- [GIVEN TASK] Copy every line of the records that includes the string "width". Case counts.

- [Pointing data for screenshots and documents]
# # # # # # #

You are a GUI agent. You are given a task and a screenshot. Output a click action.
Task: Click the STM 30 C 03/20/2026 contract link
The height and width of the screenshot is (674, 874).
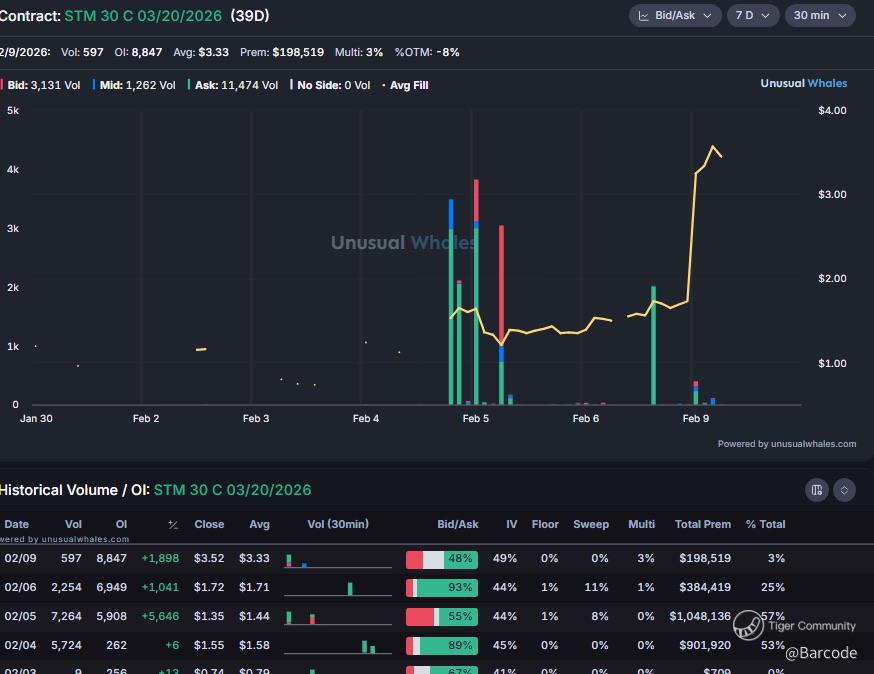point(143,16)
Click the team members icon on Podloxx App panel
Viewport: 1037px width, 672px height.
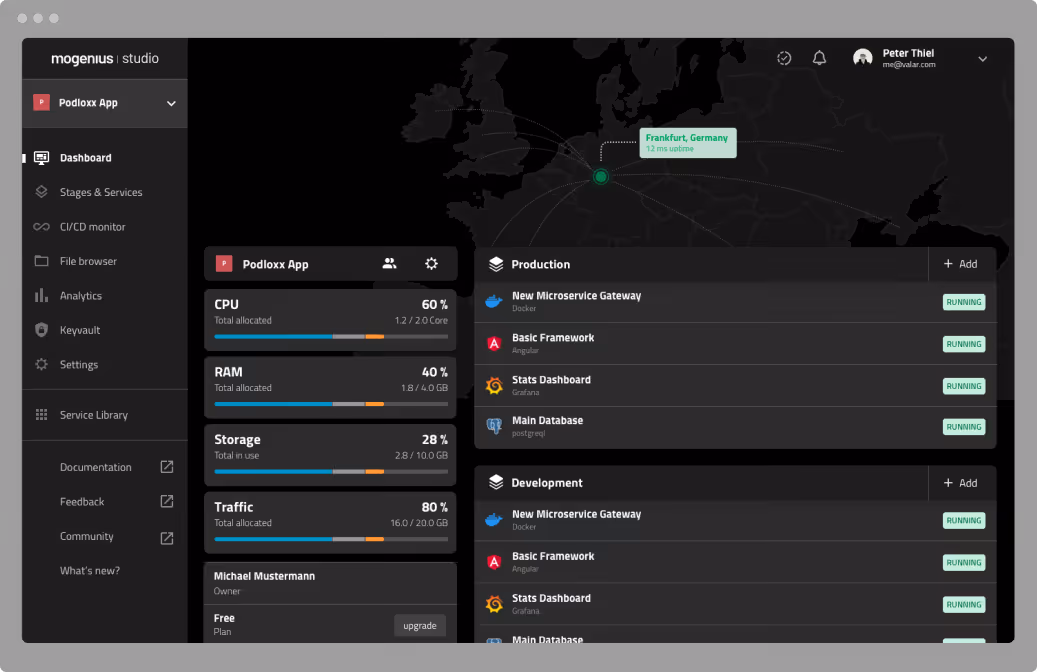coord(389,263)
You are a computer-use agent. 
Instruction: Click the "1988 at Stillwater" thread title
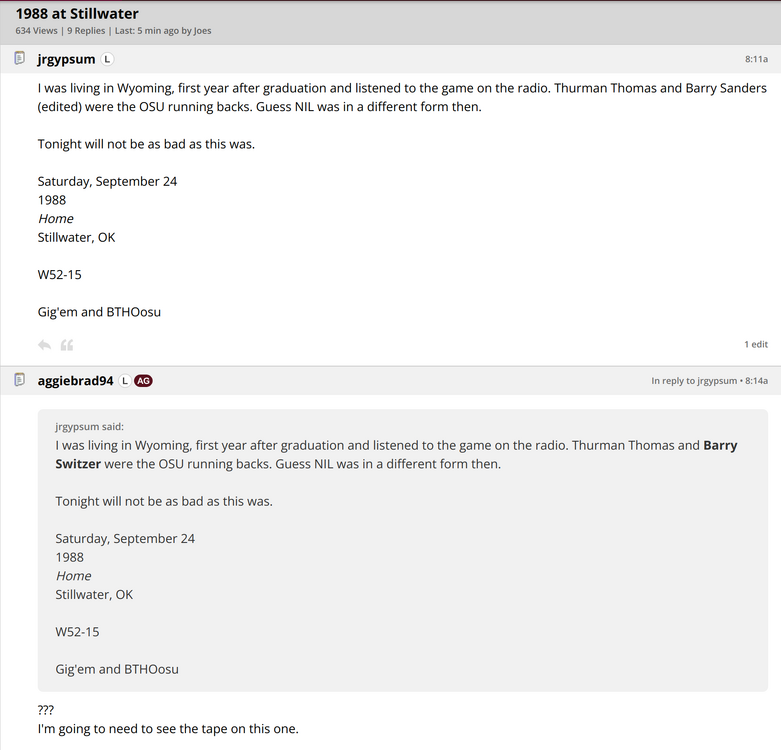click(77, 14)
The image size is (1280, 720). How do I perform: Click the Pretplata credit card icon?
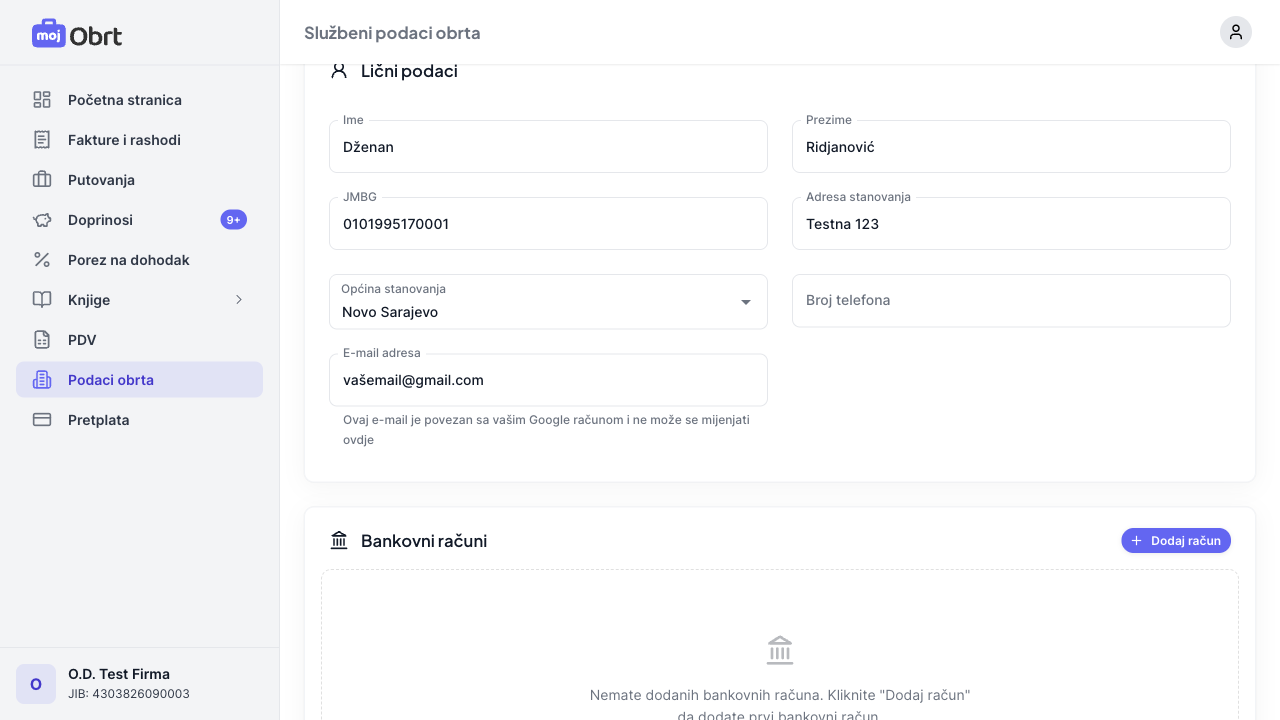click(42, 420)
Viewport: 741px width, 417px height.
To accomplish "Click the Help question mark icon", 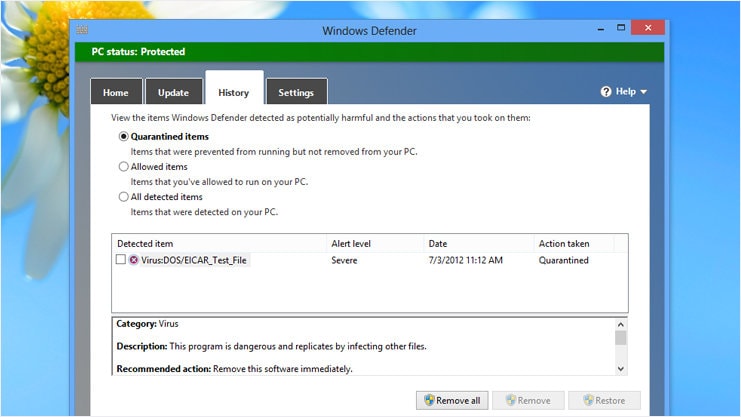I will tap(606, 91).
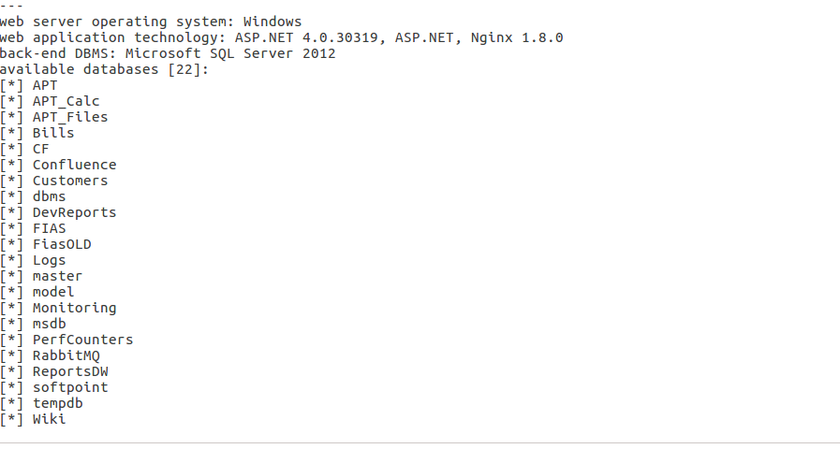Click the DevReports database entry
840x449 pixels.
pos(74,212)
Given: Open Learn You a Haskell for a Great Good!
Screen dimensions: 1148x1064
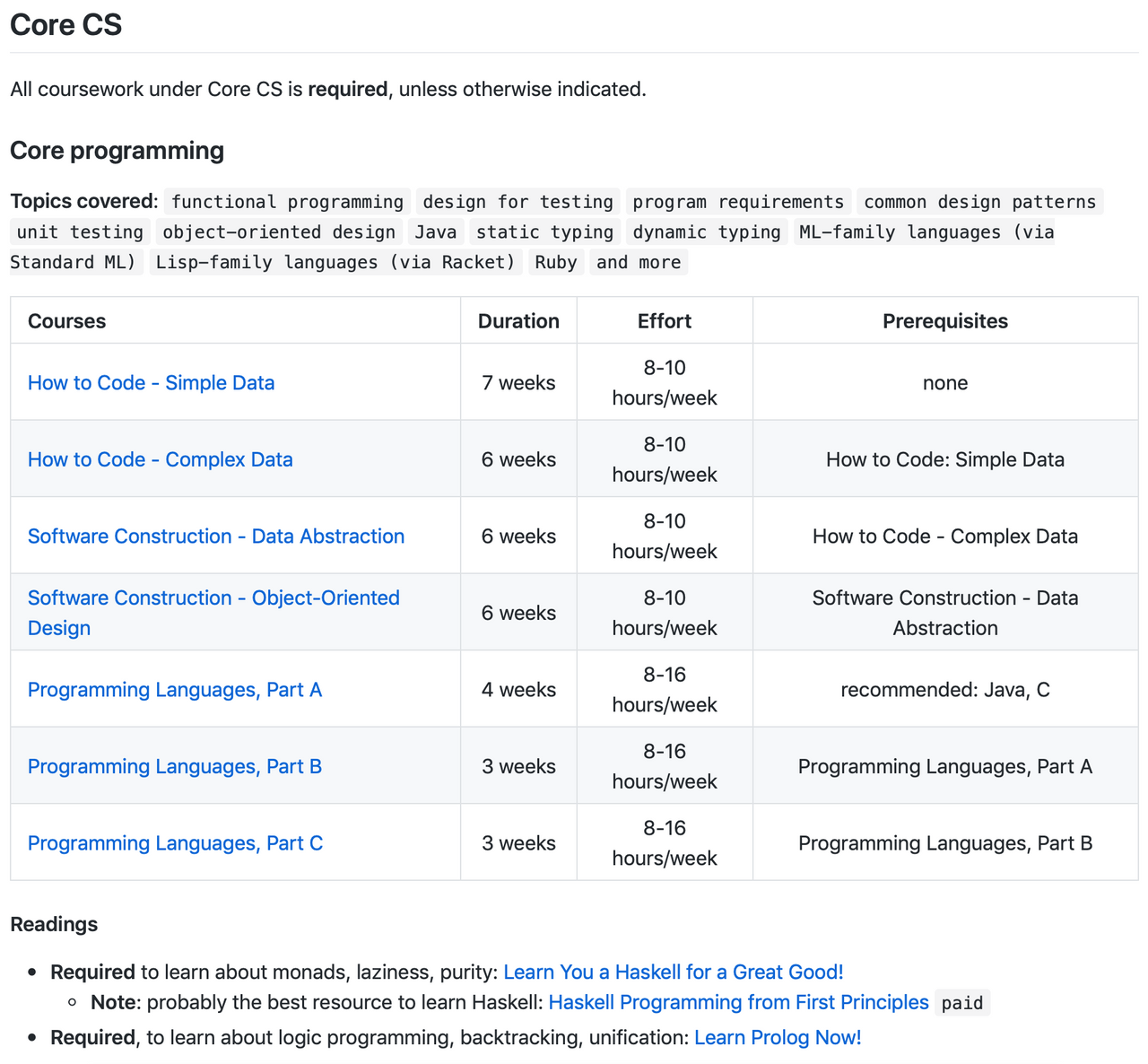Looking at the screenshot, I should (x=673, y=972).
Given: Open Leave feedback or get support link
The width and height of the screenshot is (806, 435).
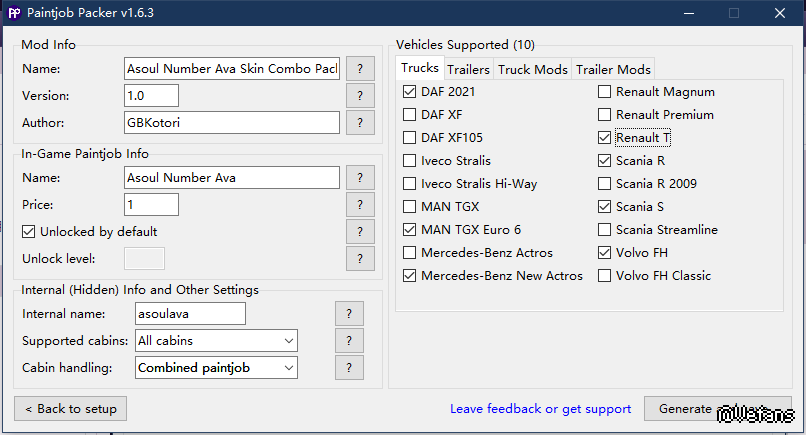Looking at the screenshot, I should pyautogui.click(x=540, y=409).
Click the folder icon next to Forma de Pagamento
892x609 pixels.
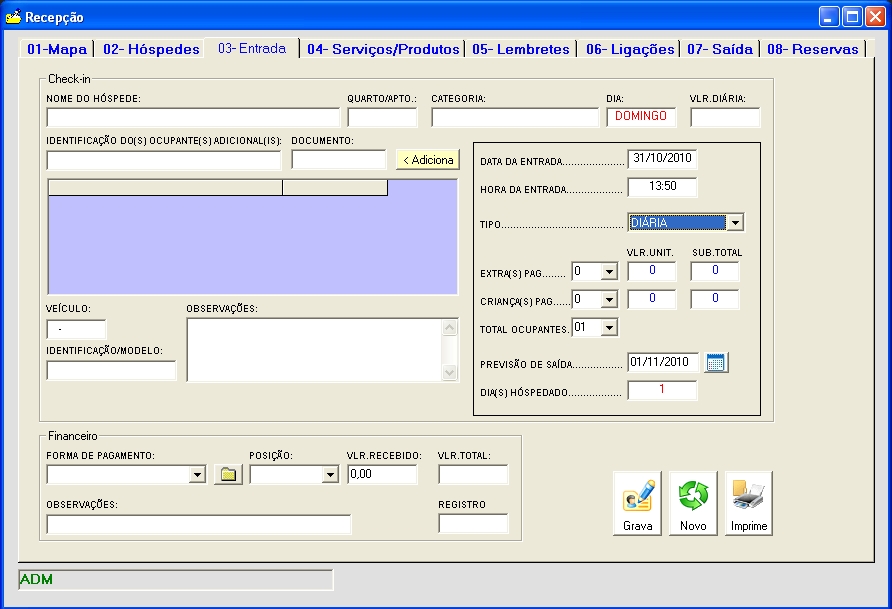(228, 474)
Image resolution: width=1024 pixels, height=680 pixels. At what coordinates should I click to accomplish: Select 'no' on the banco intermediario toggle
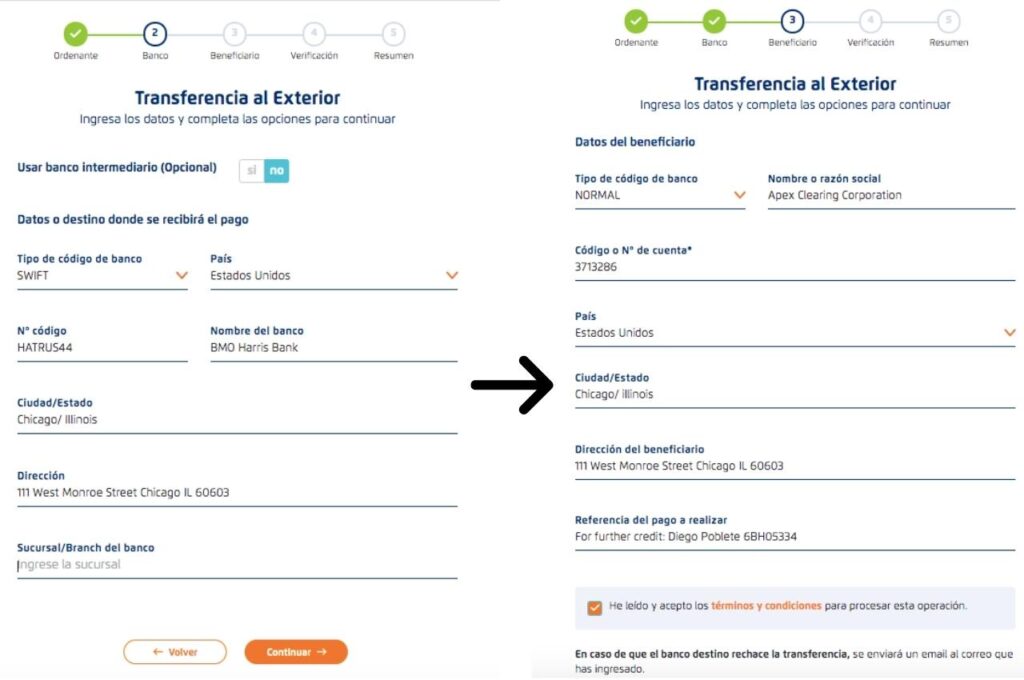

# # # # # # #

- [COMPLETE RESPONSE]
The height and width of the screenshot is (674, 874).
Viewport: 1037px width, 672px height.
Viewport: 741px width, 417px height.
The width and height of the screenshot is (806, 435).
Image resolution: width=1024 pixels, height=680 pixels. At what coordinates should I click to accomplish: Select 'no' on the banco intermediario toggle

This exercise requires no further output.